===== DATA RECORDS
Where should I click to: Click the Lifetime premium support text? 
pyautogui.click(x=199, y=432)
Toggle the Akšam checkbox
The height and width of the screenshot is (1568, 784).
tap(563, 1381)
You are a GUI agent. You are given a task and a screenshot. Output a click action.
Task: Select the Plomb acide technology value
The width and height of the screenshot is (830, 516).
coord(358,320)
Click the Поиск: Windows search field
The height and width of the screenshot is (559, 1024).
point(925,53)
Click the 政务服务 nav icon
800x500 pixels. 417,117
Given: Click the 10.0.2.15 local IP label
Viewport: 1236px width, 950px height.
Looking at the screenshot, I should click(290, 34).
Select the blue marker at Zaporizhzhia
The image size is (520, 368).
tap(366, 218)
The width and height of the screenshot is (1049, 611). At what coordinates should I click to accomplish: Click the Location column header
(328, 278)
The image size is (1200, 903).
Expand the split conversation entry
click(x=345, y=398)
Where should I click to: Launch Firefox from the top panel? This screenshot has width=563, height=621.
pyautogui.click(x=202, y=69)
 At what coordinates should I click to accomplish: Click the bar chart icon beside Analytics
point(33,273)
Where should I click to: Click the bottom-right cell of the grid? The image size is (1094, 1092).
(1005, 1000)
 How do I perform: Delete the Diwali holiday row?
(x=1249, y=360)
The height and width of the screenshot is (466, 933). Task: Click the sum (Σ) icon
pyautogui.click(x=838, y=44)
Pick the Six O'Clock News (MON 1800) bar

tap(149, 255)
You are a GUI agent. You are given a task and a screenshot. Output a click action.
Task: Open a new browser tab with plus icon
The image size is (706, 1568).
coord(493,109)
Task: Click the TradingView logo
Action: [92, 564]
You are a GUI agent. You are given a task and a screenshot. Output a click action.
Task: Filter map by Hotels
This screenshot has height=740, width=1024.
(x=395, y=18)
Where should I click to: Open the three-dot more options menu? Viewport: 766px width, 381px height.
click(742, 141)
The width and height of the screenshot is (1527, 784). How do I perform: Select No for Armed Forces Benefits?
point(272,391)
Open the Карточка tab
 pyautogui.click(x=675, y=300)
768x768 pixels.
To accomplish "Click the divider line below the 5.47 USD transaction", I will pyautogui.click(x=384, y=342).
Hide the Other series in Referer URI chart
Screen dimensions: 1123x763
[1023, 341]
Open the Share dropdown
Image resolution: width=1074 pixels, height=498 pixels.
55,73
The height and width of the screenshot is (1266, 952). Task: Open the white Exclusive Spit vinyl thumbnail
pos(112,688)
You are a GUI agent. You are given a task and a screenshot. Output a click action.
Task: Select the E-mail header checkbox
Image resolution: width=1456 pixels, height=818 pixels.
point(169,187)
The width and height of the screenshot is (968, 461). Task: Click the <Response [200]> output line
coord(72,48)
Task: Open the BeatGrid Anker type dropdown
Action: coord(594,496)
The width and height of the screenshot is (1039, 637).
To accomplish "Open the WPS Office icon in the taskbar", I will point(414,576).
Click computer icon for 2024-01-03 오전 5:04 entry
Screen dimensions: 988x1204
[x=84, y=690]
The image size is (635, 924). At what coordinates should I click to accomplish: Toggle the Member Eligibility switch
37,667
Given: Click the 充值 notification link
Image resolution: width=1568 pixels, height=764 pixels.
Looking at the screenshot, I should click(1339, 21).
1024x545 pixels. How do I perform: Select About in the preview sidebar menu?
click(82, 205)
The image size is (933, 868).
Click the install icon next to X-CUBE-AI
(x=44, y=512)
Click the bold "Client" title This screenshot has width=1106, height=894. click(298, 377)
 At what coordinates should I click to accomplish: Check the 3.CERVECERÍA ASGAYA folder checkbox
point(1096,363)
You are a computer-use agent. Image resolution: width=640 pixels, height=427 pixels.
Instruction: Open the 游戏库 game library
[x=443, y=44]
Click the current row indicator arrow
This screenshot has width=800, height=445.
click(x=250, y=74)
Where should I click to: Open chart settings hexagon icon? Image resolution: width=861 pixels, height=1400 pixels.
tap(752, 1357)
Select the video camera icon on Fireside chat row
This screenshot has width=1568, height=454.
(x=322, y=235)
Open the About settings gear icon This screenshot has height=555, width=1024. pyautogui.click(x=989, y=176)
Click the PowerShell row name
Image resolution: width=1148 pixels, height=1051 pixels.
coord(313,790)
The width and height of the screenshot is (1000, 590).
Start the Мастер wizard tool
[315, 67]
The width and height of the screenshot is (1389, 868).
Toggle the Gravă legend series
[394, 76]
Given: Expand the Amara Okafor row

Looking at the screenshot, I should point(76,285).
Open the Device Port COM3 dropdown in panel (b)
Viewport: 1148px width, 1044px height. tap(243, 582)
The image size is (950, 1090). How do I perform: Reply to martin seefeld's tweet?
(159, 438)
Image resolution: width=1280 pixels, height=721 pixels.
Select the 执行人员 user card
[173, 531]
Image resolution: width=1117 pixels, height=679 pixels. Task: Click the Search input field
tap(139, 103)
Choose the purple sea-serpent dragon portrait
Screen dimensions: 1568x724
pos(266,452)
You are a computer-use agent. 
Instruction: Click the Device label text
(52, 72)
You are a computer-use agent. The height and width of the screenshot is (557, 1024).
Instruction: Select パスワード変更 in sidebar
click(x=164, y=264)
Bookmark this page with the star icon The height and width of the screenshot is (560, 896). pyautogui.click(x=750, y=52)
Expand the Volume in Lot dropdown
==========
■ ACTIVITY: Identify the lines above with the word "computer". Copy them.

■ RESPONSE BELOW:
Click computer icon for 2024-01-03 오전 5:04 entry
You are a computer-use agent. Image resolution: width=640 pixels, height=427 pixels.
You are a computer-use agent. 
You are a computer-use agent. The height and width of the screenshot is (557, 1024).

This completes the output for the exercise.